More and more hospitals are requiring masks due to the flu and COVID surge

NEW YORK — More U.S. hospitals are requiring masks and limiting visitors as health officials deal with an expected but still nasty post-holiday spike in flu, COVID-19 and other illnesses.

While many experts say this season likely won't be as deadly as some other recent winters, it could still mean hundreds of thousands of hospitalizations and many thousands of deaths across the country.

New York City last week imposed a mask mandate at the city's 11 public hospitals. Similar measures were ordered last week at some hospitals in Los Angeles and Massachusetts. Some hospitals reintroduced masking rules for employees months ago in anticipation of a seasonal influx of sick people.

Flu and COVID-19 infections have been rising for weeks, with high levels of flu-like illnesses reported in 31 states just before Christmas. Updated national figures will be released Friday, but health officials predict infections will rise well into January in many states.

“What we're seeing now, in the first week of January, is actually an acceleration – especially of flu cases,” says Dr. Mandy Cohen, director of the Centers for Disease Control and Prevention.

There is good news. Flu and COVID-19 cases could peak toward the end of the month and then decline, Cohen said. Although flu cases are skyrocketing, this year's cases are caused by a strain of flu that typically does not cause as many deaths and hospitalizations as some other flu strains. Moreover, the signs suggest that current flu vaccines are well matched to the strain.

“I don't think it will be overwhelming,” says Dr. William Schaffner, an infectious disease expert at Vanderbilt University. He deemed the current season 'moderately serious'.

The CDC points the public to an agency website where people can look up their county, which can help them make decisions about wearing masks or taking other precautions. Cohen urged people to get vaccinated and seek treatment for flu and COVID-19.

Vaccinations are down this year, officials say. About 44% of U.S. adults had received flu shots as of Dec. 23, according to the most recently available data from the CDC vaccine survey. Only about 19% of U.S. adults had reportedly received an updated COVID-19 shot as of early December.

COVID-19 cases cause more severe illness than the flu, but the increase is less dramatic.
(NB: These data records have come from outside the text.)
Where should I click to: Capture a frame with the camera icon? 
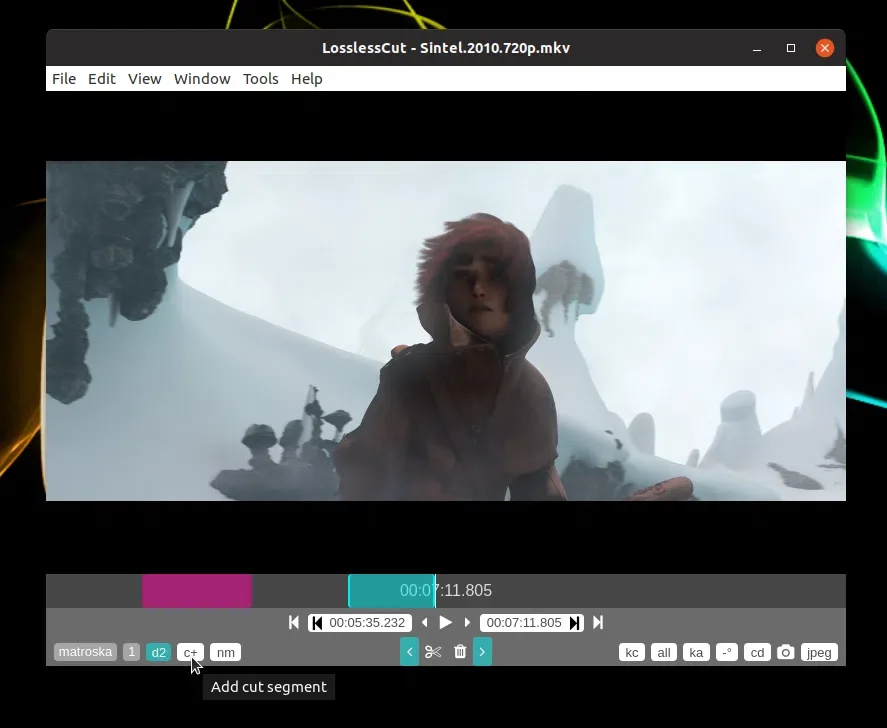786,653
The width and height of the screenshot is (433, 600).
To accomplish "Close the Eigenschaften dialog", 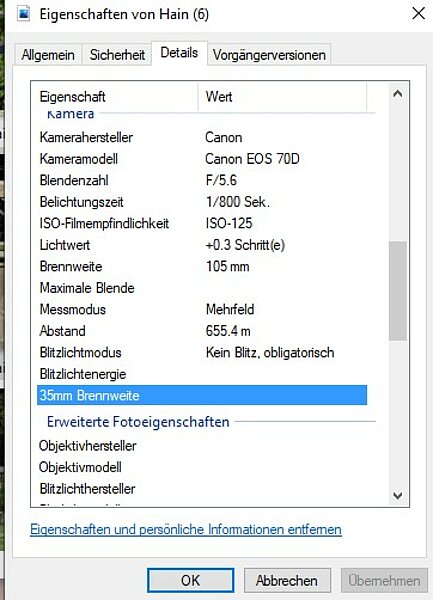I will pos(418,14).
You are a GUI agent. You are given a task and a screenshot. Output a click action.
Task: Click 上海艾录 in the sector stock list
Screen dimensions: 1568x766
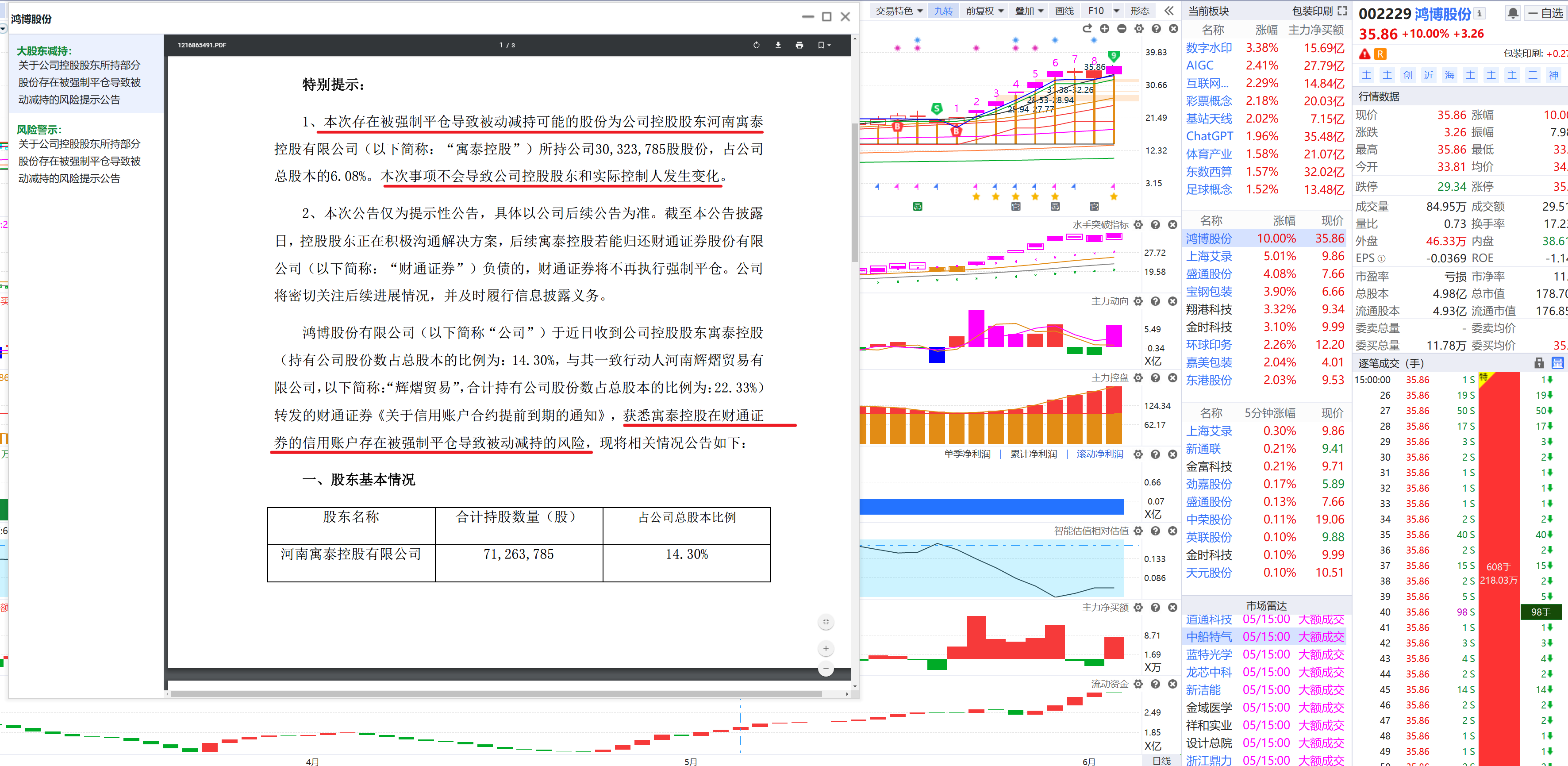[x=1208, y=256]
Health officials are monitoring JN.1, a new version of the ever-evolving coronavirus. The omicron variant was first discovered in the US in September and was responsible for an estimated 44% of COVID-19 cases just before Christmas.

The JN.1 variant may spread more easily or be better at evading our immune system, but there is no evidence it causes more severe disease than other recent variants, health officials say. Current evidence suggests that vaccines and antiviral medications counteract this.
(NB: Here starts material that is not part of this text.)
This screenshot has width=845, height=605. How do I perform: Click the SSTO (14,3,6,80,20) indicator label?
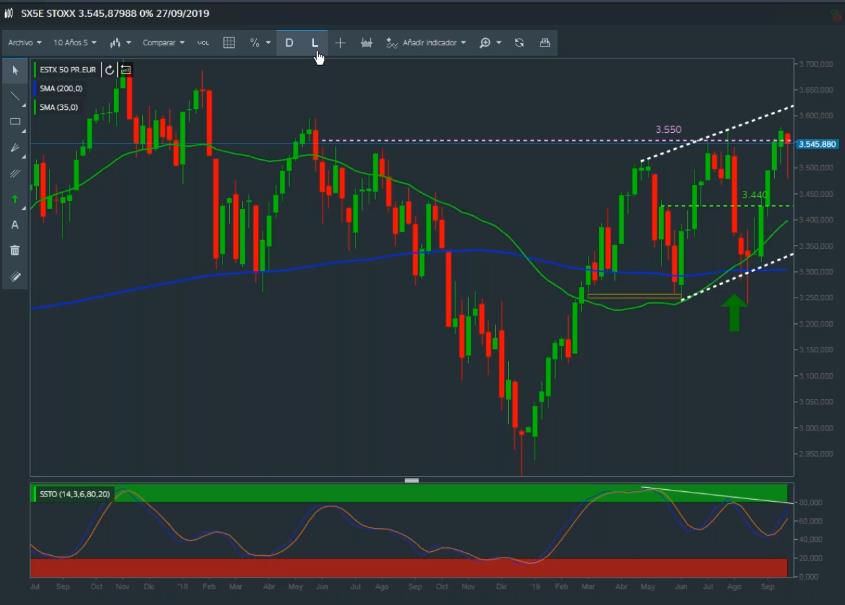pos(75,494)
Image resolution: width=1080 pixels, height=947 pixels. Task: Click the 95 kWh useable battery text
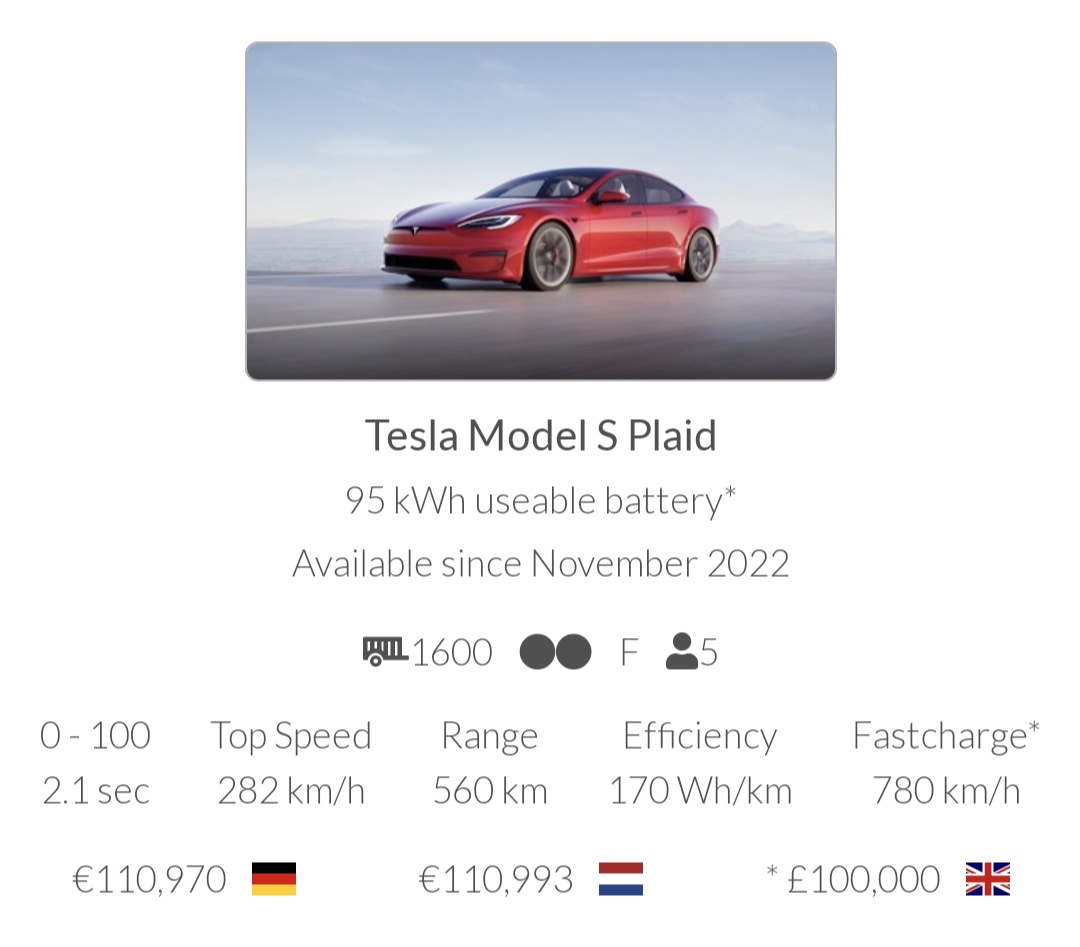pyautogui.click(x=540, y=500)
The CDC has also reported disappointing vaccination rates against another seasonal insect, respiratory syncytial virus, or RSV. That's a common cause of mild cold symptoms, but it can be dangerous for babies and the elderly. The number of RSV cases rose in the fall, but appears to have plateaued and has even fallen in some places, according to the latest data.
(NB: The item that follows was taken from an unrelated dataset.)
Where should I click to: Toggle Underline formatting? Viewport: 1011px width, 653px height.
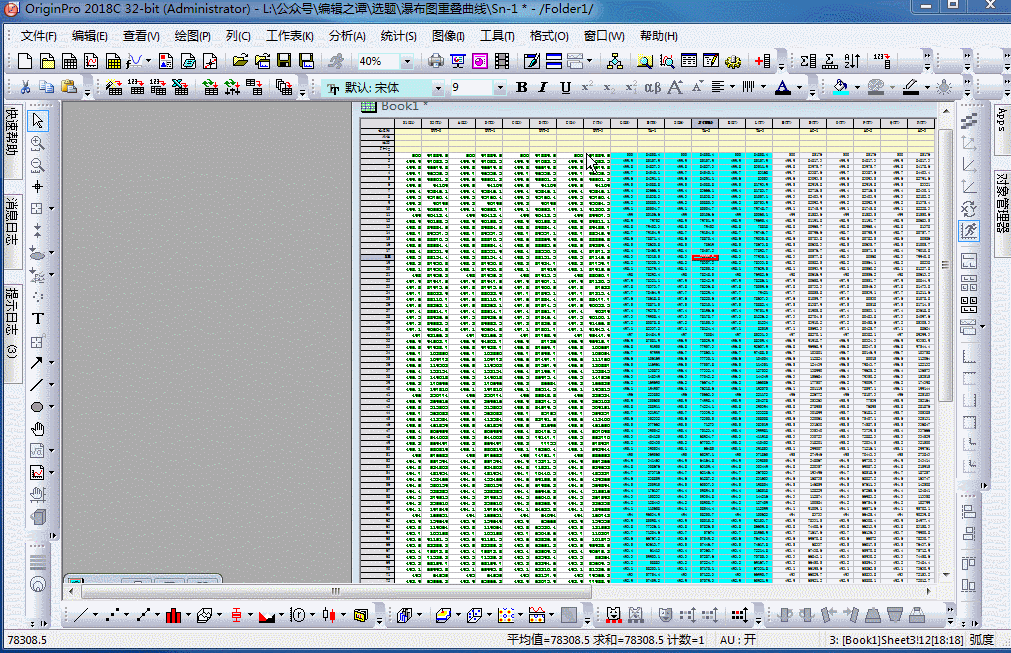[565, 88]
At Hillsdale Hospital in southern Michigan, a 65% increase in respiratory disease activity in late December led to a restriction on visitors at the birthing center. Only a spouse, a support person and grandparents can visit. They must all wear a mask and show no symptoms of illness.

The restriction is common at the hospital around this time of year, said Dr. Nichole Ellis, a pediatrician and the hospital's medical chief of staff. But this season is more difficult, she added.

“In the past, we would have one disease that we would track or monitor at a time,” Ellis said. “But now babies and children will have multiple diseases at the same time. It's not that they just have RSV … but they get RSV and COVID at the same time, or flu and RSV at the same time, because all the diseases are common in our community.”

___

Kenya Hunter in Atlanta contributed.